## Start DATASET EXTRACT

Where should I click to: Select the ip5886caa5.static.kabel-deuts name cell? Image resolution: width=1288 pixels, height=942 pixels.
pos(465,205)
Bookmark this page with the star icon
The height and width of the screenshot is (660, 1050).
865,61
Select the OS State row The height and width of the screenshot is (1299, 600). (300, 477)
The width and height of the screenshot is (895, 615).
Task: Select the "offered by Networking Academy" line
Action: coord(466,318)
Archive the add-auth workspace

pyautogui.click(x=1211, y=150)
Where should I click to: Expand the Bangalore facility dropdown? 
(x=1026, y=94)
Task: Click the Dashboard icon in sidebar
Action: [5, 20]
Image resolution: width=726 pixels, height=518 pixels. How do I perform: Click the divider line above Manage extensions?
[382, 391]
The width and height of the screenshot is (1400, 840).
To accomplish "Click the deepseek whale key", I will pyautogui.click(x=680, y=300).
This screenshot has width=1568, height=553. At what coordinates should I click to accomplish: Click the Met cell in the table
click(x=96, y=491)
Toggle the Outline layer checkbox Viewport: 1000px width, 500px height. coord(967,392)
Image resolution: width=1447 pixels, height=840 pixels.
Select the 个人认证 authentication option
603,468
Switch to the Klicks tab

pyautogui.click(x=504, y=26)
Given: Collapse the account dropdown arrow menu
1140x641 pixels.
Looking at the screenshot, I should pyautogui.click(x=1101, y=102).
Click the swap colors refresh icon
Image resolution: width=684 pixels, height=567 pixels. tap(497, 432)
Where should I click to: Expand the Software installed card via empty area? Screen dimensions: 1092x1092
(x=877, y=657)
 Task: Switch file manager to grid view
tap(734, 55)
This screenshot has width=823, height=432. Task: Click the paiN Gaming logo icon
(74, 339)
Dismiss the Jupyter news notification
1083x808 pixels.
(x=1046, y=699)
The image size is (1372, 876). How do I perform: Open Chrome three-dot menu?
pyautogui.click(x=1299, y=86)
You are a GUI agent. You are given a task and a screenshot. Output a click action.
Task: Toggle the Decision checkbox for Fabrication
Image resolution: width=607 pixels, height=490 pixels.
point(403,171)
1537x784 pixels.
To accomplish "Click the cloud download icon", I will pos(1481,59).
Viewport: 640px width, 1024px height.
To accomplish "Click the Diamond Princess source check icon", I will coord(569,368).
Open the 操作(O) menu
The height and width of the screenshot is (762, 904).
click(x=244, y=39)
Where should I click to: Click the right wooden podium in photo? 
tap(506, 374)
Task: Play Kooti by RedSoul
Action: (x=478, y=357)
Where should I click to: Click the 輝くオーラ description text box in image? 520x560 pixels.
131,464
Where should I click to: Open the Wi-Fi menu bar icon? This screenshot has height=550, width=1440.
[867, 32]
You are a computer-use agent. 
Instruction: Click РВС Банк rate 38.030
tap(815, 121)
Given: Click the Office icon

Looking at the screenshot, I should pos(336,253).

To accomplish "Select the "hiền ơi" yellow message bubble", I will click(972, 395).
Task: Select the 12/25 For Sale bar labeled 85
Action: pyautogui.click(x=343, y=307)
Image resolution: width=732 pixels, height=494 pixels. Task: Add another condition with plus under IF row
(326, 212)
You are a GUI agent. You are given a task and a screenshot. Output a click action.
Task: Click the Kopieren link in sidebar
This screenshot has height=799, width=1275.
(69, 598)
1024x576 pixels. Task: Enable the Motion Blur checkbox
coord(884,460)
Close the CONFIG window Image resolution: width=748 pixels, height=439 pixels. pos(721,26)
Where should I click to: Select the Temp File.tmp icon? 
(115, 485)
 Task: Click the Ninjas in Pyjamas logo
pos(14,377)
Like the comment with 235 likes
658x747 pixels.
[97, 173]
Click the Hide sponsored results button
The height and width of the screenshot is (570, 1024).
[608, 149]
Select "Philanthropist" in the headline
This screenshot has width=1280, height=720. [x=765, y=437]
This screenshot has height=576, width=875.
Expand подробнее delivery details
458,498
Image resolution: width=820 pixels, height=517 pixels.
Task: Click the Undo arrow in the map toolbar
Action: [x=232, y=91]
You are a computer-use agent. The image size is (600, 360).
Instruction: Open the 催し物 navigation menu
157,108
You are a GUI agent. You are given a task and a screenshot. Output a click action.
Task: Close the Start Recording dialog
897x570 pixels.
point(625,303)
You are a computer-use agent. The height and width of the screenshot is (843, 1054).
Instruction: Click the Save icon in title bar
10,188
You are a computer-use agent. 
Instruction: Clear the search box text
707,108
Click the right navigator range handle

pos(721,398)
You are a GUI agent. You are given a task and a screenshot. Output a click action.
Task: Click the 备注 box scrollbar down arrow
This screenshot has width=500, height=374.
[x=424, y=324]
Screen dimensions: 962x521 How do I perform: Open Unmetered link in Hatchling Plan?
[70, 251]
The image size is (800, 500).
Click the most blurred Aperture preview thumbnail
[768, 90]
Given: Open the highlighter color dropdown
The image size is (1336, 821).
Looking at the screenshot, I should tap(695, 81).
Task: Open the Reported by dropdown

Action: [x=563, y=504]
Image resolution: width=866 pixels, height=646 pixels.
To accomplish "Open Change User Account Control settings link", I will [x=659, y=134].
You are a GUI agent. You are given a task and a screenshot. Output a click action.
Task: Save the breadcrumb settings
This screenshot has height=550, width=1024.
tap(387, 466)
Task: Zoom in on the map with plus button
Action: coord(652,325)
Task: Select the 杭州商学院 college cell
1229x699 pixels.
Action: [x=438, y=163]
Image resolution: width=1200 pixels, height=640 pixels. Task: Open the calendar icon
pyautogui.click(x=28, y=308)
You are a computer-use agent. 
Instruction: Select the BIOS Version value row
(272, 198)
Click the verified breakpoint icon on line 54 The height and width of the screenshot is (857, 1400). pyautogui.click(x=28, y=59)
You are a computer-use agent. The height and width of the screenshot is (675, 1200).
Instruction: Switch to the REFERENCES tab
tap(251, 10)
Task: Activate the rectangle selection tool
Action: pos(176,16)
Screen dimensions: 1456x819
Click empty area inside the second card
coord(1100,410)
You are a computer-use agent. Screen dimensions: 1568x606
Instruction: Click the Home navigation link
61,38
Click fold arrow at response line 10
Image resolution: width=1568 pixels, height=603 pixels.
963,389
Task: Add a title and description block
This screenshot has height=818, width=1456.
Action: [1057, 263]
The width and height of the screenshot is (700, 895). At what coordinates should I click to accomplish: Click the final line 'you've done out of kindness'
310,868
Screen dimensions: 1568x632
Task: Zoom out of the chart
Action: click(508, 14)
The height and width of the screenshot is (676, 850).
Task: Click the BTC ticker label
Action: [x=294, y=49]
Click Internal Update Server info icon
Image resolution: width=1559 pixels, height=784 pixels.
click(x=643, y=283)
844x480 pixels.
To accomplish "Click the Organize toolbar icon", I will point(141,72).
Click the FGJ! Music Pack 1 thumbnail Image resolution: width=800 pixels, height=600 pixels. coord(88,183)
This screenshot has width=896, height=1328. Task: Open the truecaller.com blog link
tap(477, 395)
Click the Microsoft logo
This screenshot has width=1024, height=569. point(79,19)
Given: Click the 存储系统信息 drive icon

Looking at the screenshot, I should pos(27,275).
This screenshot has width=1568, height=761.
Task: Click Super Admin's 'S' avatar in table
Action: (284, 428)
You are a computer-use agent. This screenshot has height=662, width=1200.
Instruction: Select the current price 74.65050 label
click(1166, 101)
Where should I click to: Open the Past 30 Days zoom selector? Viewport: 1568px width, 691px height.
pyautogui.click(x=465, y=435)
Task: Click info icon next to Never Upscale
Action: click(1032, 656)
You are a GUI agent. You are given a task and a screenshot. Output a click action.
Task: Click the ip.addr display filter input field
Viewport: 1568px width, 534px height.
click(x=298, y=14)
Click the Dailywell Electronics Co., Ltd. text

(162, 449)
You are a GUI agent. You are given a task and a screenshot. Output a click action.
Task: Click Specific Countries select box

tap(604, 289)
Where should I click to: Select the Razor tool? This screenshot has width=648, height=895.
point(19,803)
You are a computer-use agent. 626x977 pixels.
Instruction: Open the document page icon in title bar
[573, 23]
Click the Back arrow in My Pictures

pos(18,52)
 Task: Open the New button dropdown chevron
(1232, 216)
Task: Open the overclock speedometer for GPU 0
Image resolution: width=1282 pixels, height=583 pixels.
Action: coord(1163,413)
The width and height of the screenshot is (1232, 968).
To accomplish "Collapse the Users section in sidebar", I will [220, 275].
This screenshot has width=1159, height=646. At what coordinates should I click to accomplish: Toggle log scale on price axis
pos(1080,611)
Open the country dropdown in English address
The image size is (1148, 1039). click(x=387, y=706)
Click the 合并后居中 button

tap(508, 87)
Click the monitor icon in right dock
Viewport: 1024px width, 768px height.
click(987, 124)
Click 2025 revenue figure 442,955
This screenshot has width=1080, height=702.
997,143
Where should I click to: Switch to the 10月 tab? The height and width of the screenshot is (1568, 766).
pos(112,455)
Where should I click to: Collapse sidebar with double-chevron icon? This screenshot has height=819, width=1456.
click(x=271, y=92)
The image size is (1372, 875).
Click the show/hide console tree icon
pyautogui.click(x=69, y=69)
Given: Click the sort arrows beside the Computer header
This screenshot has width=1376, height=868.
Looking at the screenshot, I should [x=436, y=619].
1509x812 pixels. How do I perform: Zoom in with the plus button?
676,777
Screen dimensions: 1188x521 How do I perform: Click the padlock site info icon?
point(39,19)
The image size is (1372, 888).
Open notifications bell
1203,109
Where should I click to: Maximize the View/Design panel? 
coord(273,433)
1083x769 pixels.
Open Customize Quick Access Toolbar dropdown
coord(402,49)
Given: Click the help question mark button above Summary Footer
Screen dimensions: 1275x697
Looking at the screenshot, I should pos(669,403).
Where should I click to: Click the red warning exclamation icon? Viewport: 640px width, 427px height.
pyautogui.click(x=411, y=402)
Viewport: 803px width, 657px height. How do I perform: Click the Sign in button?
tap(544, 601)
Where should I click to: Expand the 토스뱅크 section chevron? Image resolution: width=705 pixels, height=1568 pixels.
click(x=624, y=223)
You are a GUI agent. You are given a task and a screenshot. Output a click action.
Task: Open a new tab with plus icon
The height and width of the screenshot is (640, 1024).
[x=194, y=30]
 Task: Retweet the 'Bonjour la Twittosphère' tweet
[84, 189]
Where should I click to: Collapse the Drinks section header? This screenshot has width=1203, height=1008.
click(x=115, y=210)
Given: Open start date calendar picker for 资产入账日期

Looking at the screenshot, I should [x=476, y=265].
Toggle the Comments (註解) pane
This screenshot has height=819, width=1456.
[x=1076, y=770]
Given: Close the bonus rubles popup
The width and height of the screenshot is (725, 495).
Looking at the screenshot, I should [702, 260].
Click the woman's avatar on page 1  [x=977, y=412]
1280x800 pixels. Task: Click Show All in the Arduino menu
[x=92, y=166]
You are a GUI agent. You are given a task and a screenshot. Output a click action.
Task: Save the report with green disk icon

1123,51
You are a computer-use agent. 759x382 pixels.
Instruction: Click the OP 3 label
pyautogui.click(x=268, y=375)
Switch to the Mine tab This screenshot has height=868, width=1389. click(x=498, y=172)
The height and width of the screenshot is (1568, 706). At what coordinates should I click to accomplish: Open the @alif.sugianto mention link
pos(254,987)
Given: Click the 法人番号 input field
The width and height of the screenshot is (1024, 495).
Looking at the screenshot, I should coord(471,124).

## End DATASET EXTRACT

DIRECTION:
Could you retype the lines starting with the line that contains "You are a computer-use agent. 759x382 pixels." and going on through the last line of the records?

RESPONSE TO THIS TASK:
You are a computer-use agent. 759x382 pixels.
Instruction: Click the OP 3 label
pyautogui.click(x=268, y=375)
Switch to the Mine tab This screenshot has height=868, width=1389. click(x=498, y=172)
The height and width of the screenshot is (1568, 706). At what coordinates should I click to accomplish: Open the @alif.sugianto mention link
pos(254,987)
Given: Click the 法人番号 input field
The width and height of the screenshot is (1024, 495).
Looking at the screenshot, I should coord(471,124).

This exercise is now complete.